Two new research projects on transformative cultural experiences are supporting resilience and post-lockdown recovery in the UK's world-leading cultural sector. By Drew Hemment.

Last year saw Edinburgh's Festivals cancelled for the first time in their 73-year history. Now they are looking to bounce back, and the University of Edinburgh, which has been involved in the festivals since 1947, is playing its part in the recovery. 

Each year the festivals deliver over 3,000 events, reaching audiences of more than 4.5 million and creating the equivalent of around 6,000 full-time jobs. The University of Edinburgh provides 65 festival venues annually; this year, as part of its support for the festivals' recovery following the pandemic, it is presenting The New Real.

This University of Edinburgh initiative, working with Edinburgh's Festivals and the Alan Turing Institute, highlights the extraordinary creative potential of AI to imagine and deliver novel artistic experiences, fuel new business models, and maintain and build new audiences.

The coronavirus pandemic has meant a significant transition to life online – we are all more dependent on digital interfaces than ever before. This goes beyond the wider use of technologies such as live streaming to profound and potentially lasting changes in the arts, society and wider economy.

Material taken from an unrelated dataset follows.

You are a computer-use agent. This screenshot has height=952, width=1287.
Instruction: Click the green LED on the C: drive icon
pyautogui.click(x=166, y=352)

Two research projects have been funded as a part of The New Real initiative to support recovery in festivals and the arts:

Experience in The New Real

This project explores how the design of festival experiences fuelled by AI can equip cultural organisations to engage audiences in the ‘new real’ of post-pandemic life. A pilot festival experience will be developed to test strategies for festival and cultural events to generate new kinds of cultural content and activity that combines the physical and digital. This will focus on climate action and local understanding of global climate data and is funded by the Scottish Funding Council as a part of Design Lab.

Resilience in The New Real

This project will support the UK's world-leading cultural sector to both delight audiences and develop critical literacies to enable post-COVID-19 recovery. Funded by the Arts and Humanities Research Council, it aims to equip cultural producers and audiences with the knowledge and tools to navigate this new landscape. It will look at the ways systems make use of our data, how truth and experience are constructed online, the exclusions that are created, the management of IP, and the ways value circulates.

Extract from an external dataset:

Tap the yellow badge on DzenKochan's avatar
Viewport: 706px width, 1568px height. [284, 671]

Industry partners in the research projects include: Edinburgh International Festival, Edinburgh International Science Festival, Edinburgh Art Festival, Edinburgh Book Festival, Ars Electronica Festival, From The Fields (Bluedot, Kendall Calling), The Space, Creative Scotland, City of Edinburgh Council, and Edinburgh 2050 City Vision.

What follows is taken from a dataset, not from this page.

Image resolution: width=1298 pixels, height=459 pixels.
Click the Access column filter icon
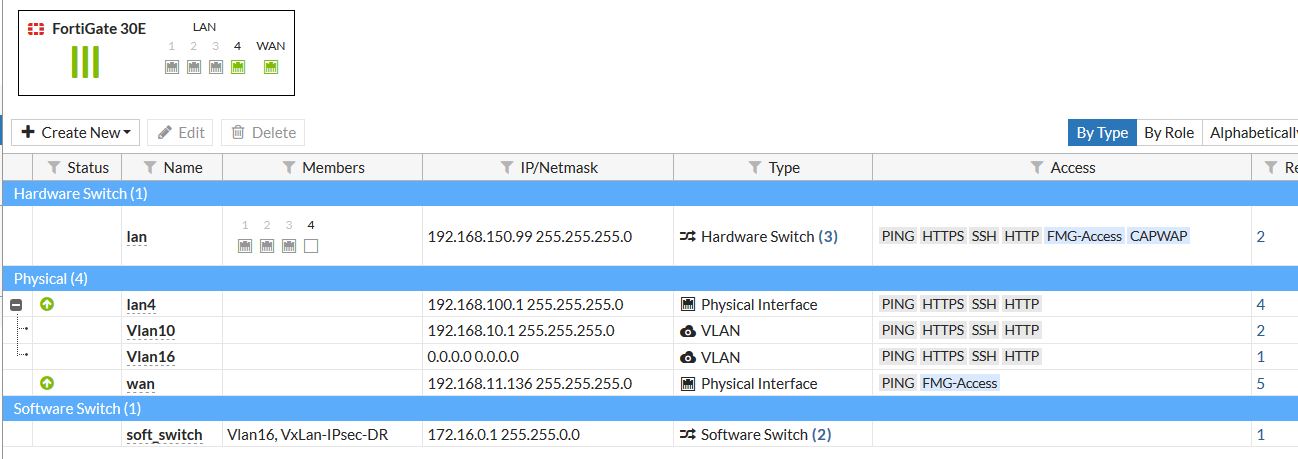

Two artistic commissions launch the New Real initiative during March 2021 in a special ‘out of season’ Edinburgh International Festival event. The featured artists are machine-learning experts Anna Ridler and Caroline Sinders, and Jake Elwes, who explores the algorithms, philosophy and ethics of AI. 

Each artwork presents an astonishing cultural experience during lockdown, and showcases a novel form of artistic content created for an online audience. The two artworks are presented alongside a series of online discussions and explorations on the ways data systems and artificial intelligence reflect and shape our social reality. These New Real Pilot art commissions and an associated research study were supported by Edinburgh Futures Institute, Creative Scotland, Creative Informatics, and the Data-Driven Innovation programme of the South East Scotland City and Region Deal.